In the document of GPflow like SVGP and natural gradient, the Adam optimizer in TensorFlow is used when it comes to training model parameters (lengthscale, variance, inducing inputs, etc) of the GP model using stochastic variational inference technique, while the natural gradient optimizer for variational parameters. A snippet looks as follows
def run_adam(model, iterations):
"""
Utility function running the Adam optimizer
:param model: GPflow model
:param interations: number of iterations
"""
# Create an Adam Optimizer action
logf = []
train_iter = iter(train_dataset.batch(minibatch_size))
training_loss = model.training_loss_closure(train_iter, compile=True)
optimizer = tf.optimizers.Adam()
@tf.function
def optimization_step():
optimizer.minimize(training_loss, model.trainable_variables)
for step in range(iterations):
optimization_step()
if step % 10 == 0:
elbo = -training_loss().numpy()
logf.append(elbo)
return logf
As demonstrated, model.trainable_variables is passed to the Adam optimizer, which is inherited from tf.Module, and is composed of several parameters including lengthscale and variance.

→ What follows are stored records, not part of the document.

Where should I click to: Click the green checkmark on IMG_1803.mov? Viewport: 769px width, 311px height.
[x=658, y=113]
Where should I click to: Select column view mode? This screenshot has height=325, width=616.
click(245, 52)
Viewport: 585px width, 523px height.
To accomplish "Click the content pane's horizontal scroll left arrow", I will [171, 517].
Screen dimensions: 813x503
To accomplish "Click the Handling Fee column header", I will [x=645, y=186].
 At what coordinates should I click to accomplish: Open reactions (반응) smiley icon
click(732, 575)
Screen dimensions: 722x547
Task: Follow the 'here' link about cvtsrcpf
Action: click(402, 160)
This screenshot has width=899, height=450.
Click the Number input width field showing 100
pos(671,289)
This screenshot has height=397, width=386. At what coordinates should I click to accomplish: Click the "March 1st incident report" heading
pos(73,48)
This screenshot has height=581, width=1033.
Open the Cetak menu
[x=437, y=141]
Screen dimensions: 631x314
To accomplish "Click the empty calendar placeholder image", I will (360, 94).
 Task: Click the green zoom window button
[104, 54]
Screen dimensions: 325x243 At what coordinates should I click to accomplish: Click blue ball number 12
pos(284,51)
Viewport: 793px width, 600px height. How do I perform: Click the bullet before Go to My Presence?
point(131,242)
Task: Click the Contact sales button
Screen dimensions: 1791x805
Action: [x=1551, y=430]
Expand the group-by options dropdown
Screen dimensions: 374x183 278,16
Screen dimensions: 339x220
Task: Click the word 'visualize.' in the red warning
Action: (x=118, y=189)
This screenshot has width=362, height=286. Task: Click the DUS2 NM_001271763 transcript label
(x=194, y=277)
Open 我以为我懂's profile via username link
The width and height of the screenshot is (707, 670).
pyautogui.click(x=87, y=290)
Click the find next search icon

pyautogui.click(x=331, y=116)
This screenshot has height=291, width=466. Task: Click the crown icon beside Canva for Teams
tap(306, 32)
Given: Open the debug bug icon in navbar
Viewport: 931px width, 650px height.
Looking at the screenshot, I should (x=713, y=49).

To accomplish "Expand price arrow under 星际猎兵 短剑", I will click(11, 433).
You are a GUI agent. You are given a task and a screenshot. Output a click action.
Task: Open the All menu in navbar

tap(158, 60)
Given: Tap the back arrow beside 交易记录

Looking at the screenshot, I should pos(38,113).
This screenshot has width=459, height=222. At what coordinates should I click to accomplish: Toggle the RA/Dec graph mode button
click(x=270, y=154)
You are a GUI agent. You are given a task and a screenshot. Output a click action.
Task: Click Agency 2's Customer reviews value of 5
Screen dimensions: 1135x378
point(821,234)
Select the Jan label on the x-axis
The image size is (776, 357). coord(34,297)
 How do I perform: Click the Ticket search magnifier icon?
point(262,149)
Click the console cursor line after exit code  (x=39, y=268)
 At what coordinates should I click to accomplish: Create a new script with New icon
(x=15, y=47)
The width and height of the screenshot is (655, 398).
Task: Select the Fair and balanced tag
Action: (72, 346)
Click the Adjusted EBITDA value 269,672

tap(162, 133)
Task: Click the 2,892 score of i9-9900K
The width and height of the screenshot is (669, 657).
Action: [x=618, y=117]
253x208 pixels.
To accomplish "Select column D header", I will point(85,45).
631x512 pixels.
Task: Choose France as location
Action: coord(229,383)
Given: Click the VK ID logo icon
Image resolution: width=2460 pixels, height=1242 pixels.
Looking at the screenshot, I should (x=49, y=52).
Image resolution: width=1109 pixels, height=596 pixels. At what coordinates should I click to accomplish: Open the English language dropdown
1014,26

What I am concerning is whether the Adam optimizer is working on unconstrained or constrained version of the parameters of the model. A snippet of test code runs as follows
import gpflow as gpf
import numpy as np
x = np.arange(10)[:, np.newaxis]
y = np.arange(10)[:, np.newaxis]
model = gpf.models.GPR((x, y),
kernel = gpf.kernels.SquaredExponential(variance = 2, lengthscales = 3),
noise_variance = 4)
model.kernel.parameters[0].unconstrained_variable is model.trainable_variables[0]
and returns
True
As far as I know, parameters of the gaussian process like lenghtscales and the variances of a kernel are nonegative, and they should be constrained when training. I am not an expert of the source code of GPflow or TensorFlow, but it seems that Adam is working on unconstrained parameters. Is this simply a misunderstanding of me, or anything else?
Thanks in advance for any help!